四季の移り変わりは確実に到来するもので、お盆が過ぎたら朝夕の涼しい風に虫がざわめき、その鳴き声は秋を誘い、郊外を車で飛ばせば、道端にお月見になくてはならないススキが知らぬ間に出現して往く夏を恋しがるように手を振っております。
8月末に弊社役員である両ケンチャン(昨年9月・社長のひとりごとを参照)と、いつもの3人旅をしてきました。福島から13号線を北上して山形県白鷹町の「あゆ茶屋」でお昼。日本一のヤナバにはまだ、落ち鮎の姿は見えず時期尚早でありましたが、運転手(若輩の私)以外は鮎の骨酒を飲みながら、鮎の塩焼き・鮎ご飯・鮎の子持ち田楽・鮎の刺身とあゆ三昧の優雅な食事。最上川の川面から吹く風に乗って、この魚の別名である 香魚の名前通り、爽やかな匂いが辺りに漂います。鮎のもう一つの別名は年魚と言い、その一生は春の遡上から秋の産卵と、わずか1年でその生涯を終えるのです。 お二人方がほろ酔いになり軽く寝息をたてている間に上山市に出て蔵王の山越え、寒い山頂付近では酔い覚ましのリフトでお釜見学。そして目指す旅館は蔵王の山々に抱かれた秘湯の湯で峩峩(ガガ)温泉です。ここの宿は宴会・カラオケ・団体はお断り!これには3人とも大変に気に入りました。都会の喧騒から逃れ、日頃の疲れきった心身を温泉で癒し、静かにゆっくりした夜を・・と考えていましが、やはりアテネが気にかかり夜遅くまでテレビを見てしまいました。あんな山奥まで行って、俗世間から脱却できない煩悩だらけの私。(相田みつを調)残念!切腹(ギター侍調)。
今年は台風が数多く日本を直撃、上陸し、日本全土に被害を及ぼしています。半世紀前と比較しても天気予報はかなり正確になり、報道もリアルタイムなのに、避ける事のできない突発の風水害や洪水は別にしても不注意などで多くの人達が死傷しています。今も非常に大きい18号が接近中です。十分に気をつけて被害が無いようにいたしましょう。

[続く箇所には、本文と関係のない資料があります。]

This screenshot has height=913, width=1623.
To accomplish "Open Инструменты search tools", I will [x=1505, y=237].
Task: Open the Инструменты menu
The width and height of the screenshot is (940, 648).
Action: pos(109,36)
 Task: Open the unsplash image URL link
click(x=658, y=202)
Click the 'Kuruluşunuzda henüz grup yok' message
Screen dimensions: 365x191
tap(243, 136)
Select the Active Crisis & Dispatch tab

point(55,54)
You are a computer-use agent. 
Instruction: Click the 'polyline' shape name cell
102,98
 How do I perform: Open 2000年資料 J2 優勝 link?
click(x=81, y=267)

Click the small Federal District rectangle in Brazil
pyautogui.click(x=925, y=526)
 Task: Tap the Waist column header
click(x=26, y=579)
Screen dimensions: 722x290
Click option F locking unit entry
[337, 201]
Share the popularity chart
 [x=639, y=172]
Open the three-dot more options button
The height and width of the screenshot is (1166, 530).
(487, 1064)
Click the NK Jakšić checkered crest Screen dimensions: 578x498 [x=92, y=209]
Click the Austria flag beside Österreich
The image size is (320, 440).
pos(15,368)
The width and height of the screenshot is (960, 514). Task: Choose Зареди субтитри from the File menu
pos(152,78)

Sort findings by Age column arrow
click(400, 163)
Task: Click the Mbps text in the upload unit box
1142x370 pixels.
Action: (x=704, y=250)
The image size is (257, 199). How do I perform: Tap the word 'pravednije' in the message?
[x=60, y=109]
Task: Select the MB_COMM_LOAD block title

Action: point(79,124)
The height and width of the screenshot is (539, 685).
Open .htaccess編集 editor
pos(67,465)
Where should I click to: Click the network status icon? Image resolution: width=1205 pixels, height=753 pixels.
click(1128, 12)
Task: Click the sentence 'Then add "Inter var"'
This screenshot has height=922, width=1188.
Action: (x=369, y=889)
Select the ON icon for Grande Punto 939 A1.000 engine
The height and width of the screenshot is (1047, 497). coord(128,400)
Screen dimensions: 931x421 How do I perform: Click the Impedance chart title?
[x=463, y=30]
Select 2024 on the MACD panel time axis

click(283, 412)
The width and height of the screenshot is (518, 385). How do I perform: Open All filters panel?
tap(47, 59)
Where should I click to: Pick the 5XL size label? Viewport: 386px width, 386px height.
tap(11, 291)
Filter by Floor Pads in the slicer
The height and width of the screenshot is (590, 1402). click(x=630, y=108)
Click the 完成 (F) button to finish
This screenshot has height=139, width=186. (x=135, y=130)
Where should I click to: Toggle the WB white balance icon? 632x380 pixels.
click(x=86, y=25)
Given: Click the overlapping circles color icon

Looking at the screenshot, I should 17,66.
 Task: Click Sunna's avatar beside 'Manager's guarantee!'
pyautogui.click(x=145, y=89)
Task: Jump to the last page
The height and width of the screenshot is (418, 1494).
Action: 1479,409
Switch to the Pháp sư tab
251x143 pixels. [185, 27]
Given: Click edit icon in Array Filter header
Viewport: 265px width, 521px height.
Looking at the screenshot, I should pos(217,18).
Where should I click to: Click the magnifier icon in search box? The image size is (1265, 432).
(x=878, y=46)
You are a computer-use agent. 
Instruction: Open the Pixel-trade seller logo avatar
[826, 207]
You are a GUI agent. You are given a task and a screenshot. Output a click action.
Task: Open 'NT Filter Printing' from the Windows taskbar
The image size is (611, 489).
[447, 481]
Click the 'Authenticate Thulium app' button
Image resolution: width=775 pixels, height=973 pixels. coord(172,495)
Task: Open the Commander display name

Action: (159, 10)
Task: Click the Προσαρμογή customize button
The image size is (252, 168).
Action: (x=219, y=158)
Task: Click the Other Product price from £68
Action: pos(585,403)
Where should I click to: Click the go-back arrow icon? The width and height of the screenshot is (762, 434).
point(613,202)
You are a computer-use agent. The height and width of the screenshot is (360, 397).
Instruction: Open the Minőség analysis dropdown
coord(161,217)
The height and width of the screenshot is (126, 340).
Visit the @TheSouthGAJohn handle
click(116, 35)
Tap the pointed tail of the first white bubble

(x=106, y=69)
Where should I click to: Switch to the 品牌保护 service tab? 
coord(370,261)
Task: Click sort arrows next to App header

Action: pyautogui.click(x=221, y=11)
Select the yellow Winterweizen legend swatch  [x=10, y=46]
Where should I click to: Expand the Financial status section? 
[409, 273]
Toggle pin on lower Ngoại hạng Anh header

昭和29年9月26日に北海道と本州をつなぐ青函連絡船「洞爺丸」を直撃した台風15号から今年はちょうど50年目になります。私はその当時、会津田島町本町にあった「ひかり保育所」の可愛いらしい保育園児で、その日は保育所の運動会でした。雨が止んだり降ったり、風でテントが飛ばされそうになり、仕舞には保育所の中で行ったのを昨日のように覚えています。
洞爺丸の遭難とは、青函連絡船が強風の為に函館港内で乗客を乗せたまま長時間待機し、その後風が弱くなり晴れ間も見えたために「出航可能」と判断され、乗員乗客1334人と貨車・客車合わせて12両を乗せた連絡線が岸壁を離れた直後に天候が急変して強風と高波のために浸水・貨車の転倒でバランスを失って座礁・横転して死者・行方不明者は1175名を越える犠牲者を出した事故です。あの「タイタニック号」の犠牲者1513名に次いで世界2番目の大海難惨事でした。この台風は後に「洞爺丸台風」と呼ばれ、日本海上で最も発達して時速100Km・最大956hP a で、もっぱら強風により被害は日本全土に及びました。
現代のような正確な情報と、なによりも人名を尊重する判断があれば、未然に事故は防ぐことは可能です。この事件はだんだん風化しつつあるような気がしてここにあえて紹介いたしました。この事で、年輩の方にお話しをお伺いしましたら、「暑い夏と、台風のあたり年は、大きな地震があるから気を付けないと・・・関東大震災の時もそうだった様だ」と言っておられました。そう言えば昨夜(5日)、近畿地方に大きな地震がありました。
魚ヘンに占うと書いて鮎。鮎は香り良く、美味しく、形も良い。昔、人はこの魚で何を占ったかわかりませんが、こんな地震や災害の占い・予言は絶対に当たりませんように。